001.jpg明治維新とは、徳川幕府を薩摩藩・長州藩らが倒した戊辰戦争によって成立したものです。その緒戦は、京都南部の鳥羽・伏見で行われましたが、その時、幕府軍は一万五千。対する薩長軍はわずか五千。戦力的に圧倒していたのは幕府軍でしたが、総大将の徳川慶喜はろくに戦わないまま退却し、そのまま江戸に逃げ帰ってしまいました。


実は、大久保利通らの発案で、薩長軍に「錦の御旗」がひるがえったからです。薩長軍が天皇の軍隊「官軍」となり、幕府軍は「賊軍」とのレッテルが貼られてしまいました。戦力的に優位であったにもかかわらず、尊王派であった慶喜は戦意を喪失したのです。つまり、明治維新とは軍事衝突というよりも「玉(天皇のこと)」の奪い合いという政治抗争だったのです。
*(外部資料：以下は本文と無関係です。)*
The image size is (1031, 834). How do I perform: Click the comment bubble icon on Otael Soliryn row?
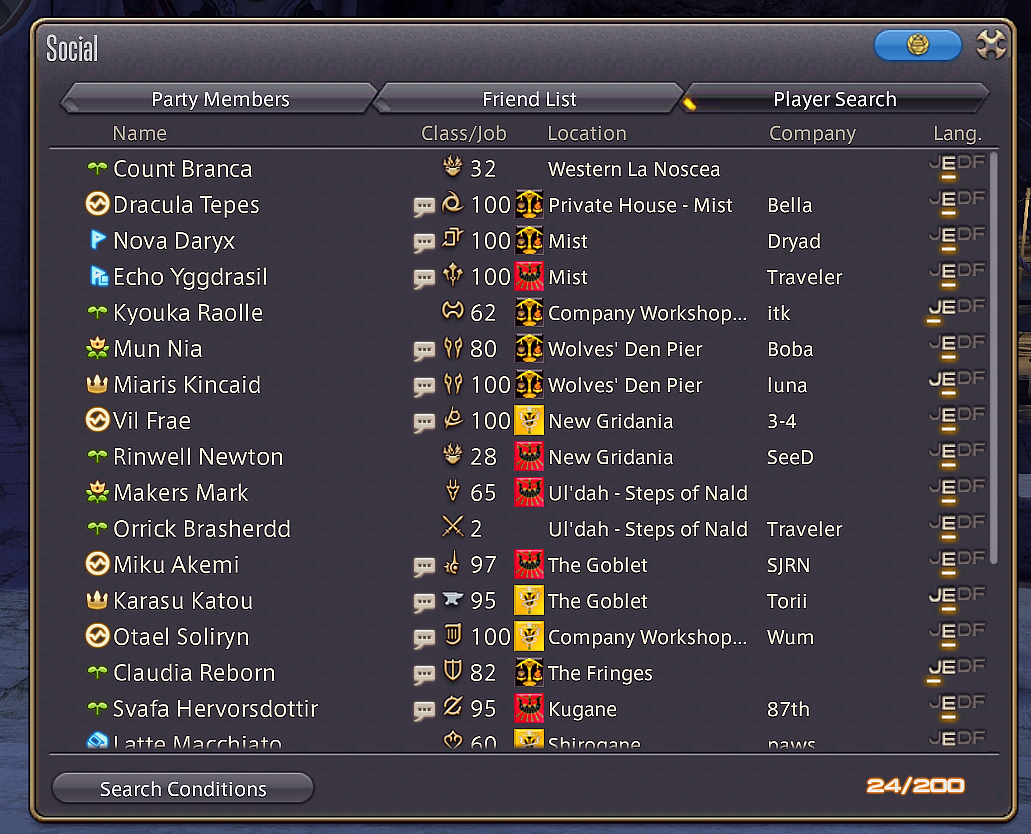click(x=424, y=638)
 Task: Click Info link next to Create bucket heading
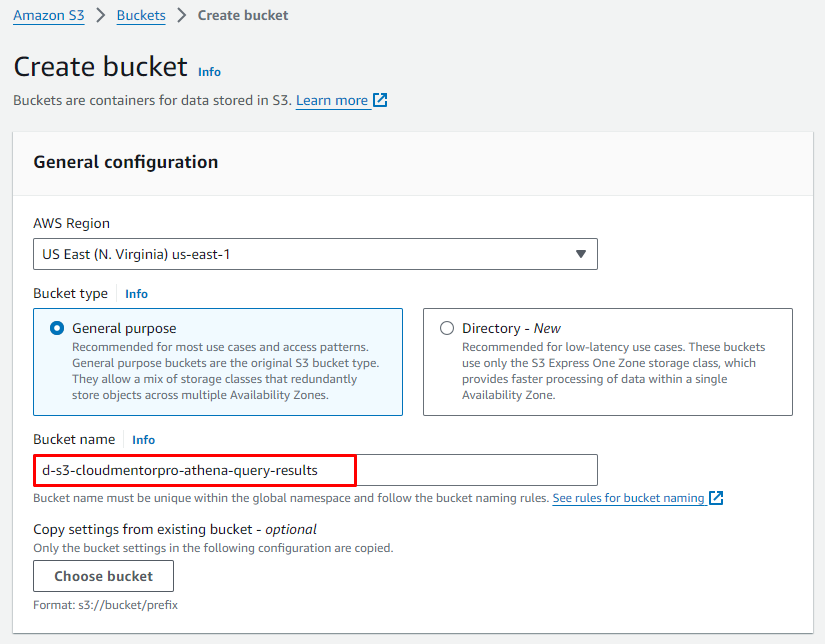(209, 72)
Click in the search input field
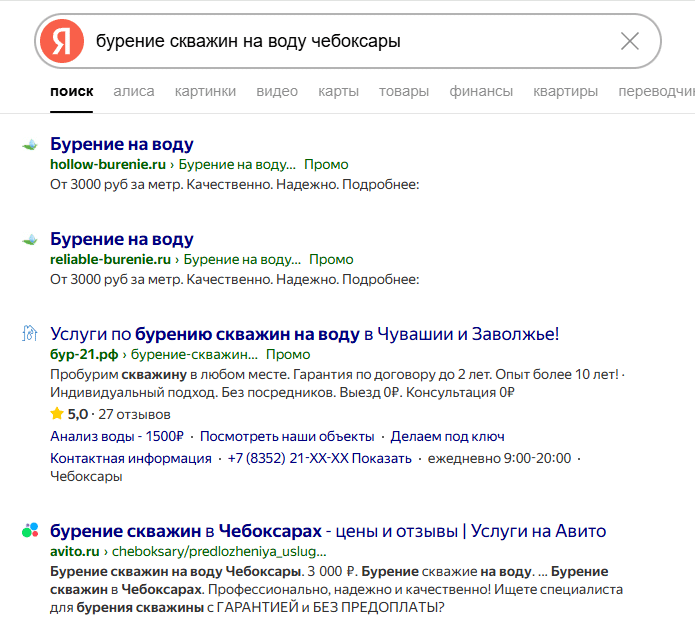The width and height of the screenshot is (695, 637). (350, 41)
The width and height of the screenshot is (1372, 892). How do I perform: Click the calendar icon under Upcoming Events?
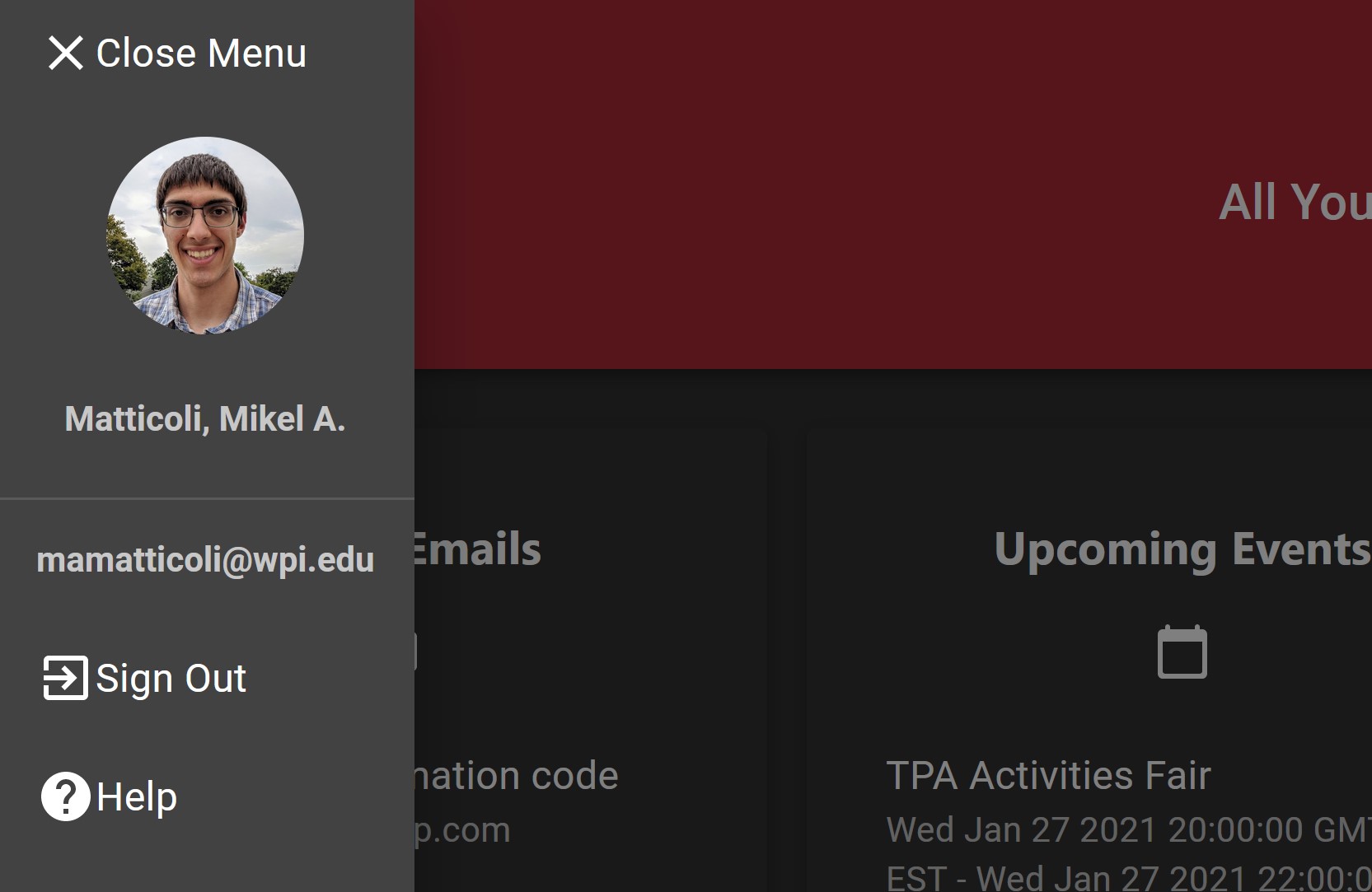[1182, 652]
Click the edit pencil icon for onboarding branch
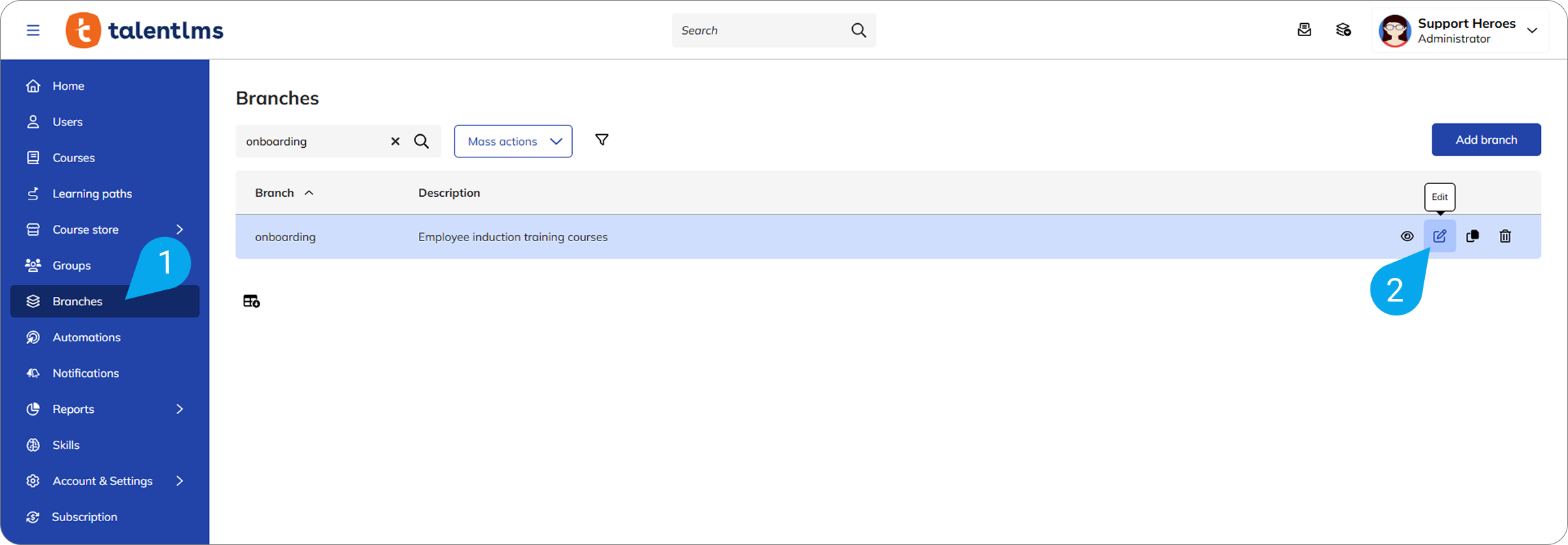Screen dimensions: 1568x545 1439,236
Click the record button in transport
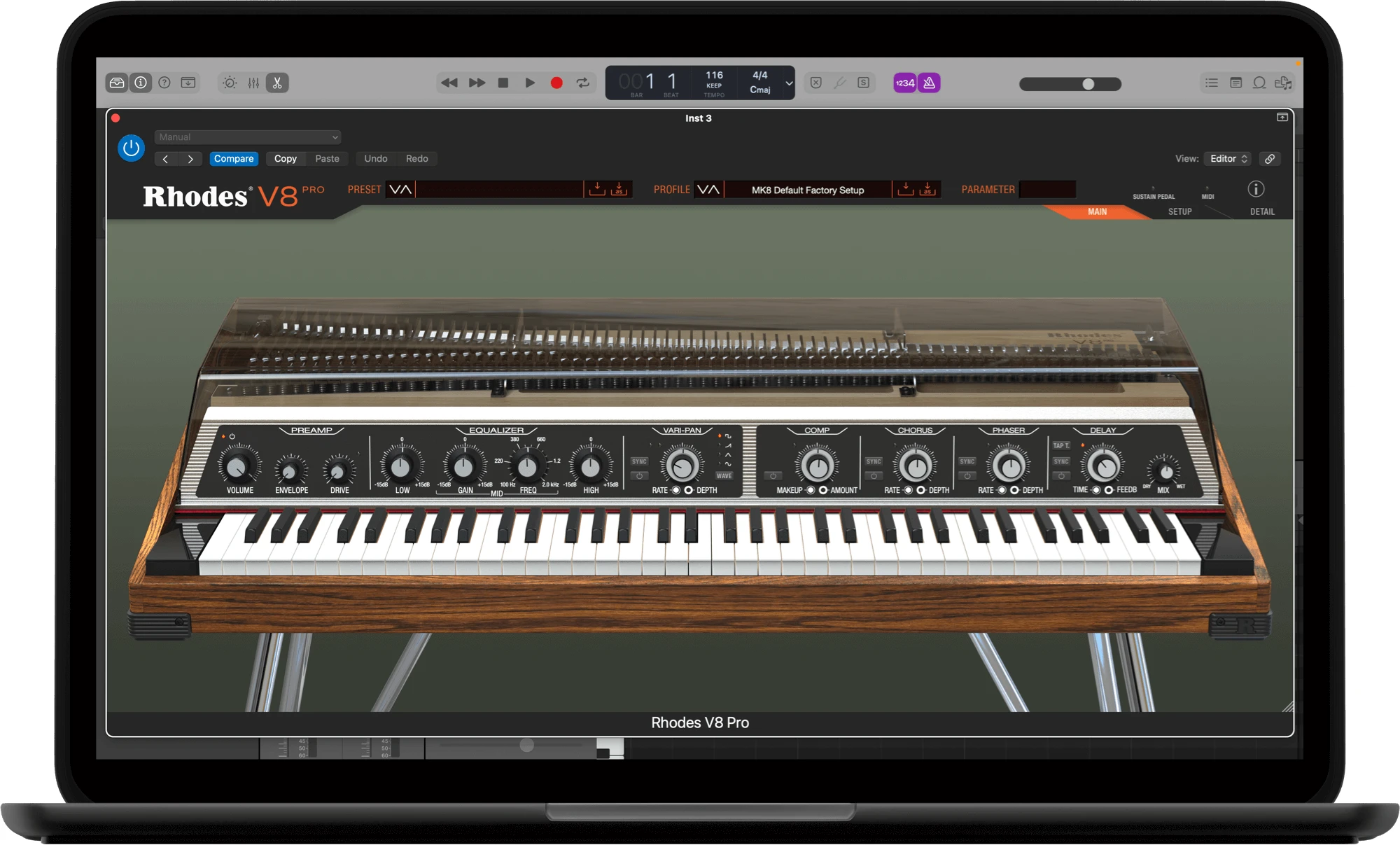The image size is (1400, 845). (556, 83)
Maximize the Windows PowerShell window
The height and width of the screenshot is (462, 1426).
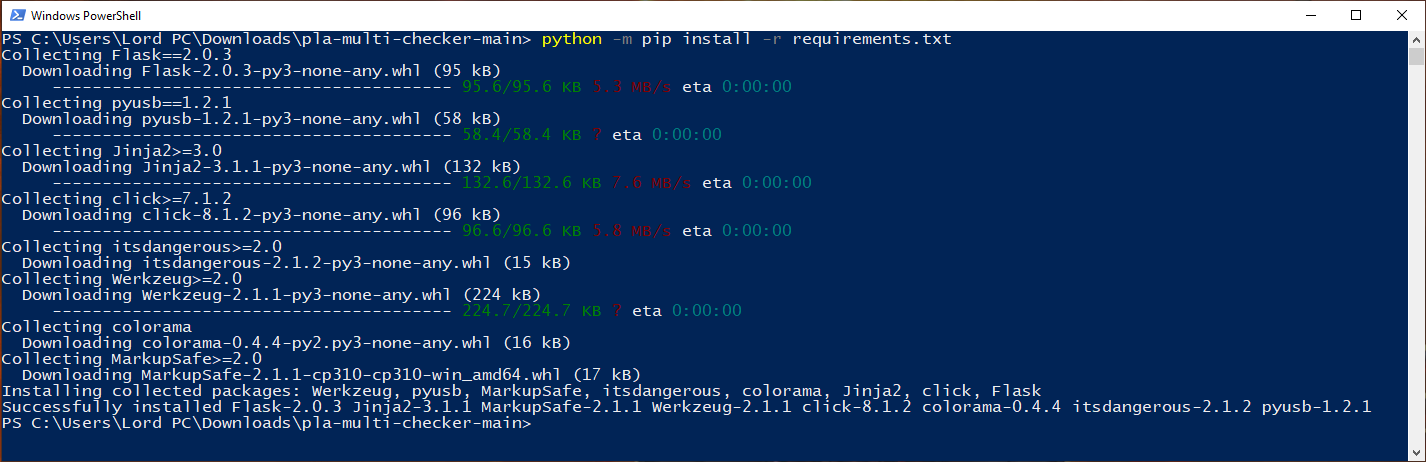(x=1356, y=15)
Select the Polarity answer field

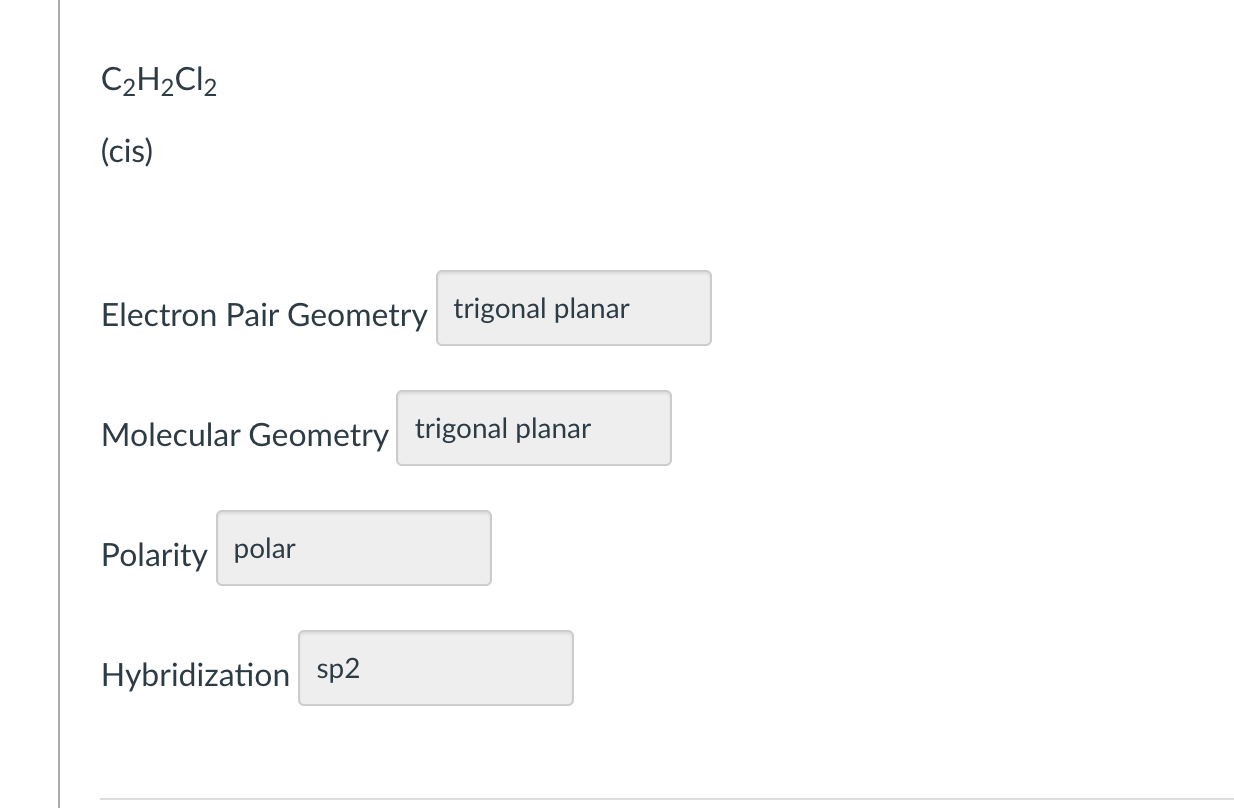[354, 548]
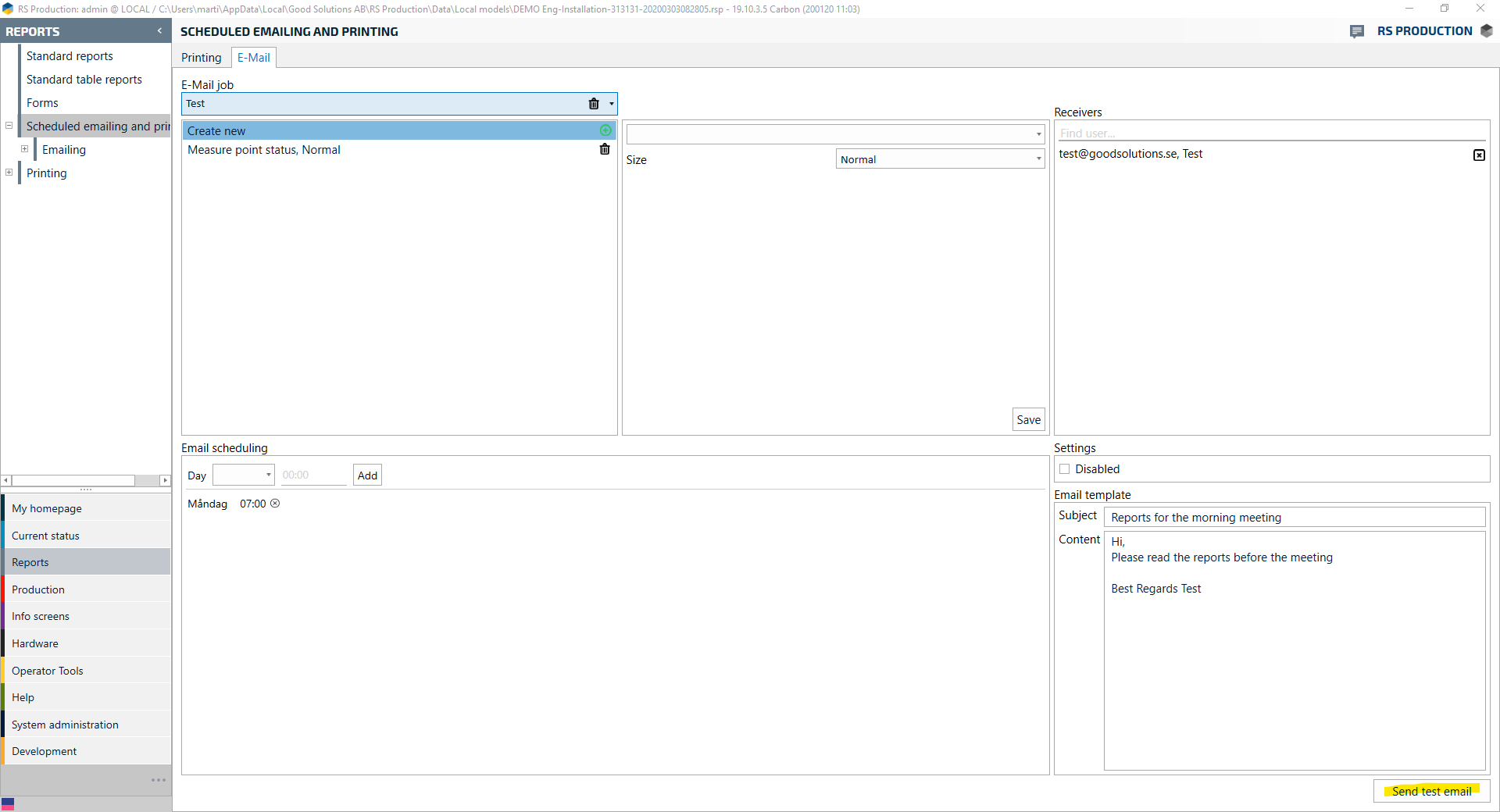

よって、戊辰戦争では白虎隊のような悲劇を生みましたが、総じて大規模な内戦とはなりませんでした。世界史的にみるならば、無血革命と呼んでも差し支えないでしょう。このおかげで、大久保ら新政府首脳はいち早く近代化を進め、日本は他のアジア諸国のように列強の植民地となることを免れました。


さて、この故事から何を学ぶか?戦いとは、「大義名分」があるほうが勝つということです。企業経営も経営戦略や日々の営業活動以前に「大義名分」、すなわち「経営理念」が必要です。私は、「理念なき戦略は罪悪である」とすら思いますし、同時に「理念こそ最大の武器である」とも主張しています。


「大義名分」とは、広辞苑によると、「人として、また臣民として守るべき節義と分限」です。これを現代の経営に置き換えると、「社会の一員としての企業として、また顧客や消費者に役に立つ企業としての存在意義や果たすべき役割」といえます。


これを読んでいるあなたも、お金儲けのためだけに経営をしているわけではないと思います。その理念を形に表して、旗として高らかに掲げようではありませんか! きっと勝てます。